Pesquisa do Núcleo Ciência pela Infância aborda os impactos da crise do novo coronavírus na saúde mental de crianças
Além dos riscos para a saúde física ocasionados pela covid-19, a doença causada pelo novo coronavírus, a pandemia traz uma série de impactos negativos para a saúde mental.
O medo e a incerteza em relação à crise sanitária, bem como a mudança brusca na rotina causada pelas medidas de isolamento social, podem levar a uma incidência maior de ansiedade e estresse em pessoas de todas as idades.
Um novo artigo do Núcleo Ciência Pela Infância explora os efeitos do estresse causado pela pandemia no desenvolvimento infantil. O grupo é formado por pesquisadores da área médica, da psicologia, da economia, da pedagogia e da administração pública, vindos de instituições como a Universidade de São Paulo, Fundação Getúlio Vargas e da Universidade de Harvard, nos EUA.
Saúde mental e convívio
Todos os efeitos que se fazem presentes no desenvolvimento infantil, segundo os pesquisadores, surgem a partir do estresse derivado da própria pandemia – que por si só traz muitas incertezas – e também das medidas de distanciamento social instituídas para frear a propagação do vírus.
Um estudo feito na China, que teve participação de 320 crianças e adolescentes, aponta que a dependência exagerada dos pais e falta de atenção são os principais problemas reportados por participantes em meio à pandemia.
IMPACTO NA SAÚDE MENTAL
Além dos impactos sentidos de maneira individual, o artigo destaca que o estresse também pode surgir de situações de convívio familiar que são acentuadas pela pandemia.
Entre março e abril, houve um aumento de quase 20% nos casos de violência doméstica no estado de São Paulo, em comparação ao mesmo período no ano de 2019. Os dados são da Secretaria de Segurança Pública.
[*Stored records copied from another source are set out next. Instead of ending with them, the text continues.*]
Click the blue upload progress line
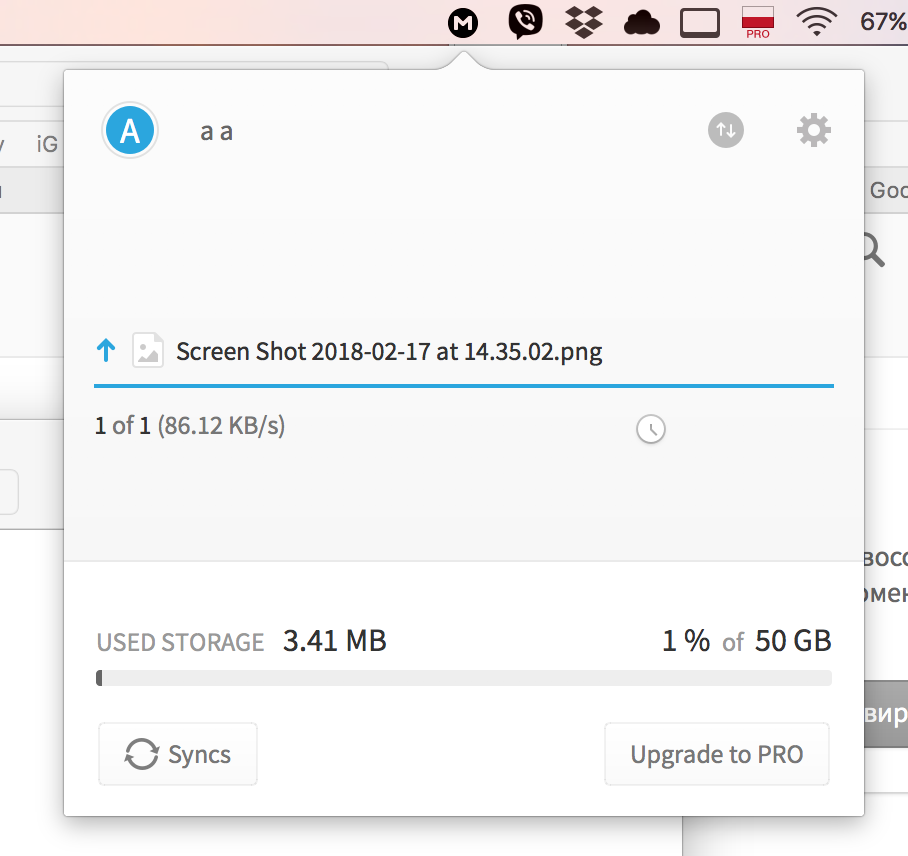908x856 pixels. 464,384
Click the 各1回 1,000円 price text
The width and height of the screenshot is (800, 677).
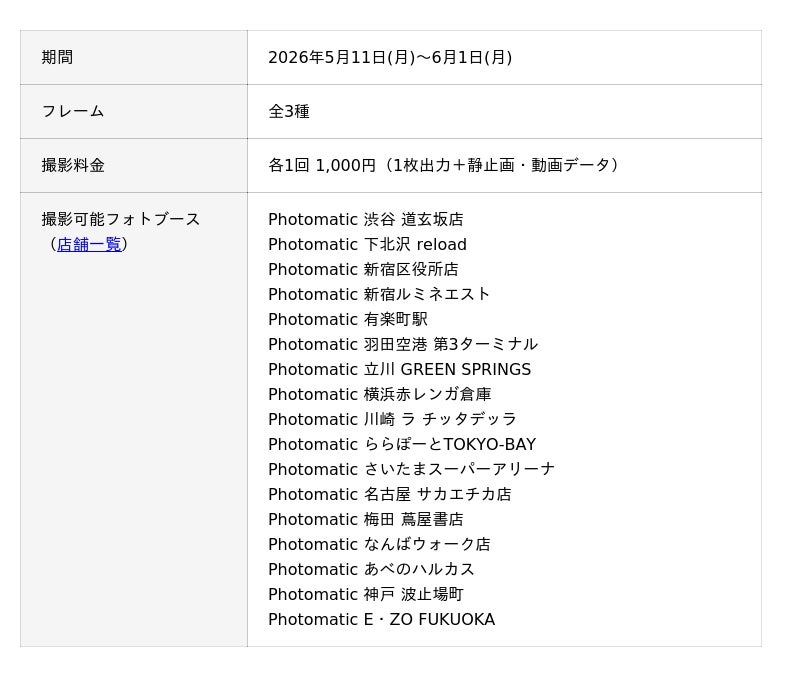(322, 165)
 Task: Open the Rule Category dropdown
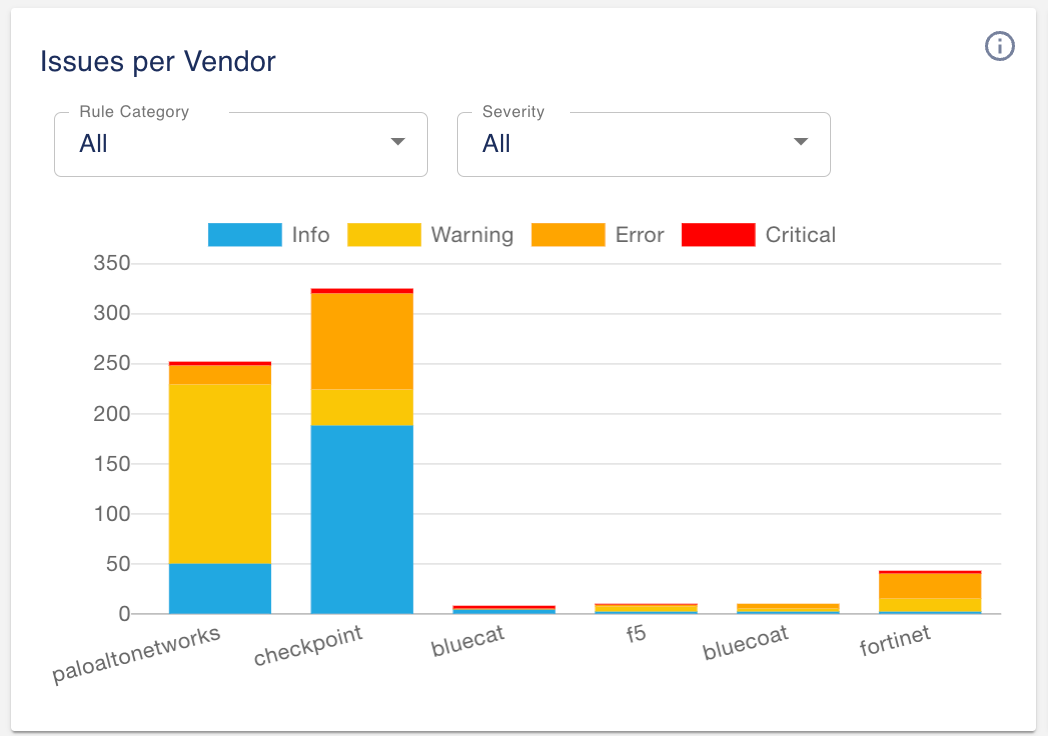point(241,144)
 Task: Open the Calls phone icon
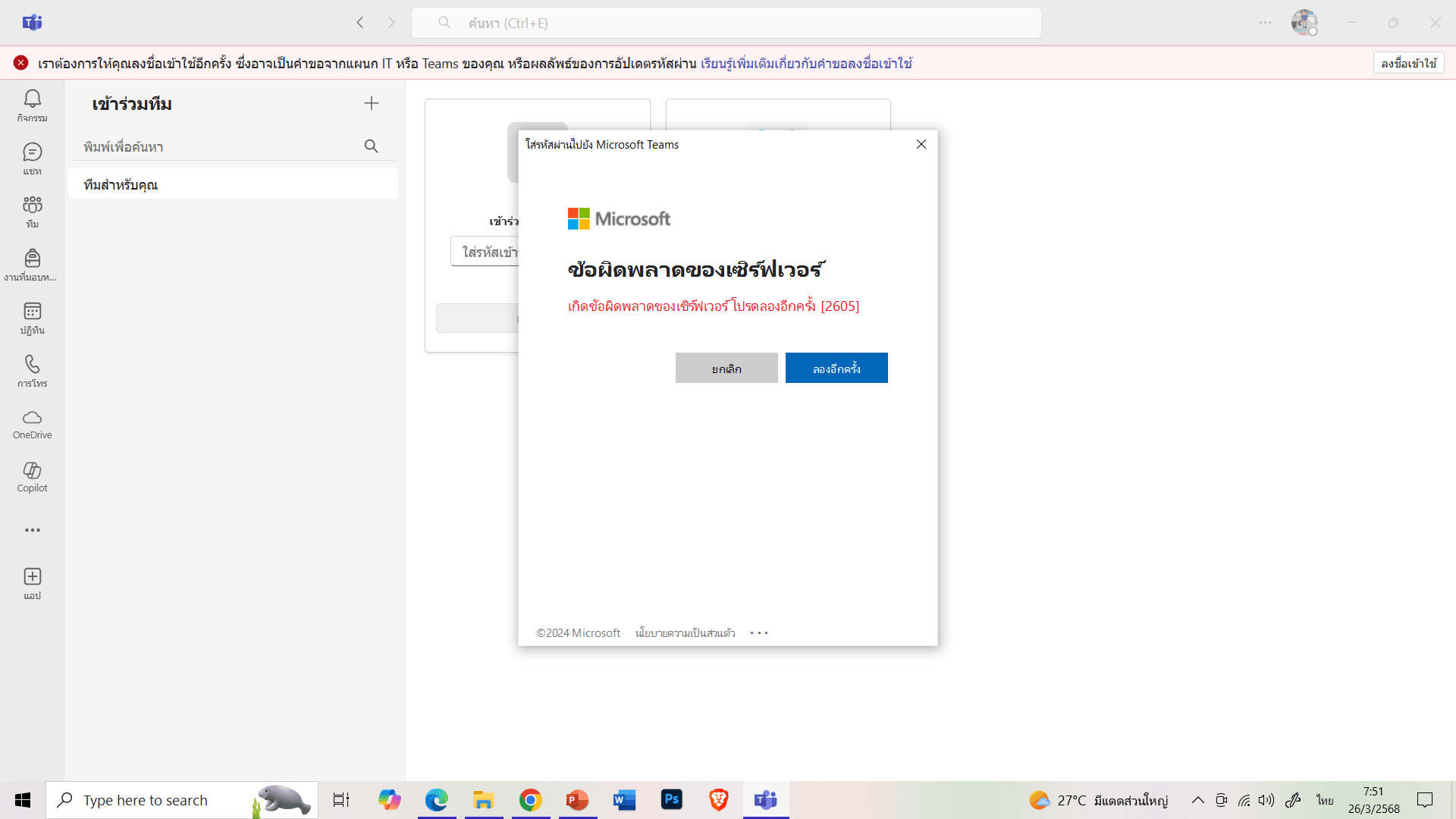(x=32, y=370)
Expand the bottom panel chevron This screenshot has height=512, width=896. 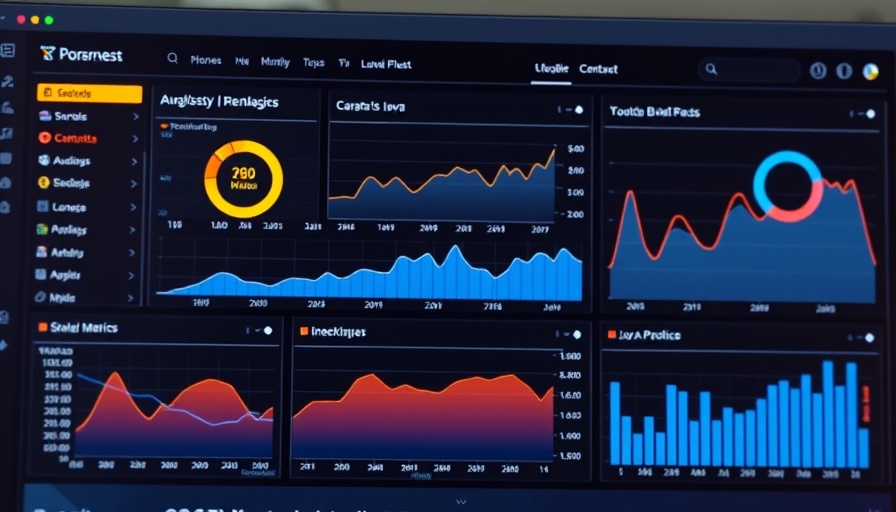point(461,502)
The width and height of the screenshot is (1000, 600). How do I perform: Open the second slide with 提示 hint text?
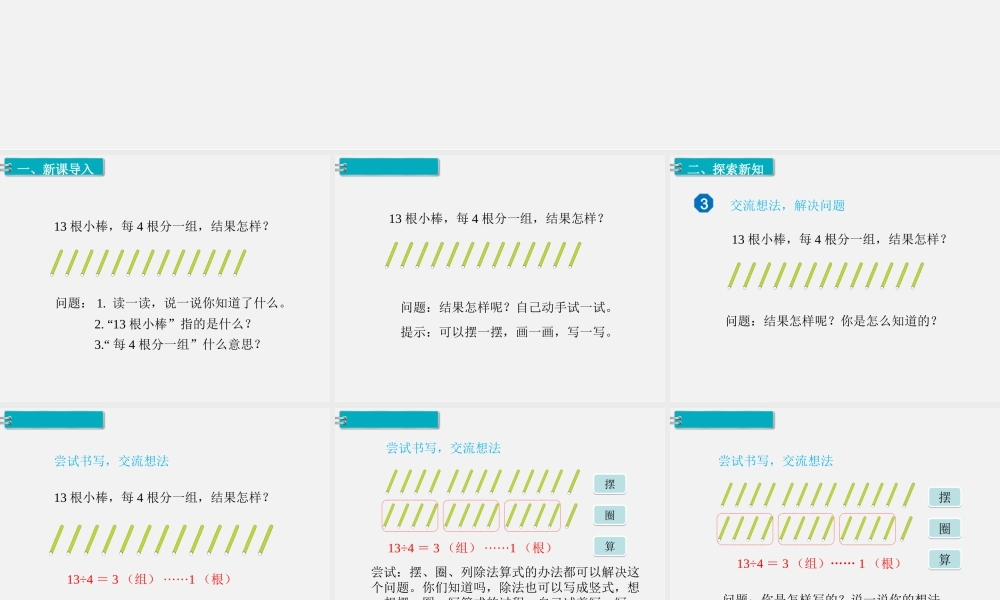[500, 278]
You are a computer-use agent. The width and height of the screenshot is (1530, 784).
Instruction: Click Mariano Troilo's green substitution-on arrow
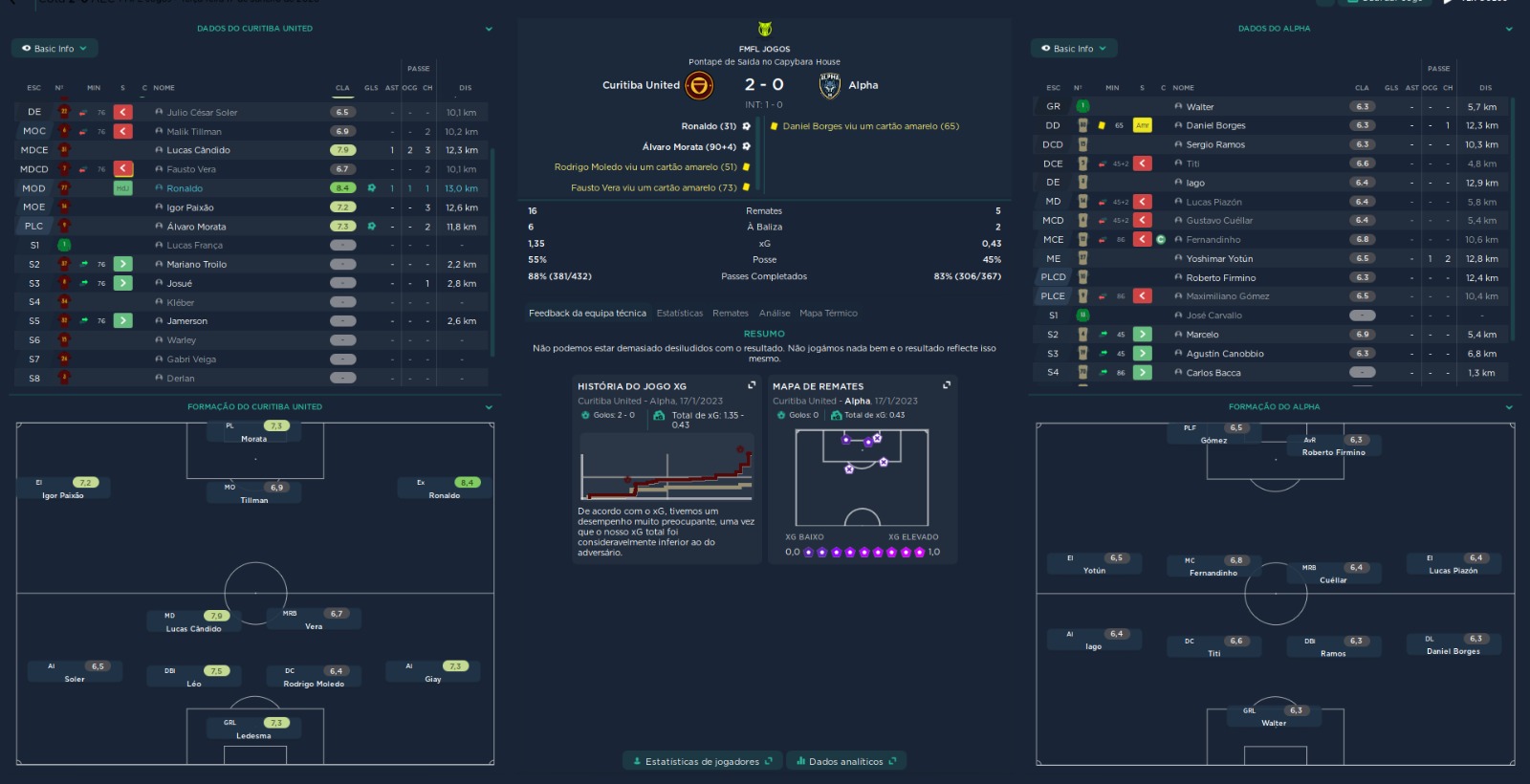[123, 264]
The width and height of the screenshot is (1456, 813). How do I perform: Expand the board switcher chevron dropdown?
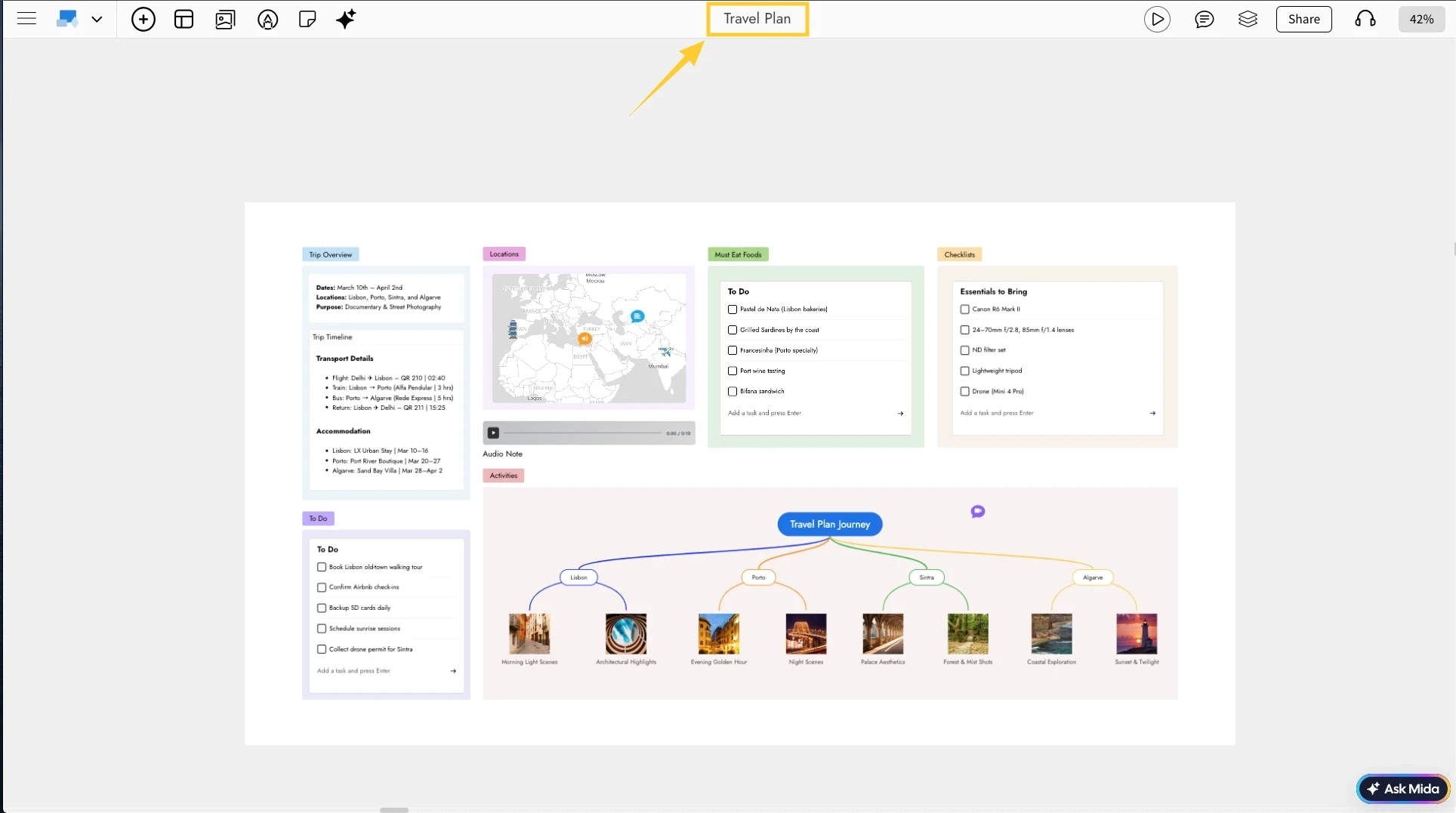pos(97,19)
Os efeitos da violência doméstica no desenvolvimento infantil são múltiplos. Nas grávidas, a violência pode comprometer o desenvolvimento do feto.
Em crianças, a situação pode acarretar no estresse tóxico, que ocorre quando há uma série de adversidades constantes, espalhadas em um longo período, sem o suporte de adultos. O resultado pode ser a interrupção do desenvolvimento saudável do cérebro, o que leva a mudanças bruscas no comportamento, diminuição da imunidade, ansiedade e depressão.
Também existem efeitos decorrentes do fechamento das escolas. Para crianças de famílias vulneráveis economicamente, a interrupção da aula significa a falta de acesso à merenda, que muitas vezes é a principal refeição do dia.
Do ponto de vista pedagógico, há prejuízo no aprendizado das crianças de primeira infância, já que nessa fase os alunos precisam de experiências concretas e interativas para consolidar o conhecimento, e aulas digitais não seriam suficientes para isso.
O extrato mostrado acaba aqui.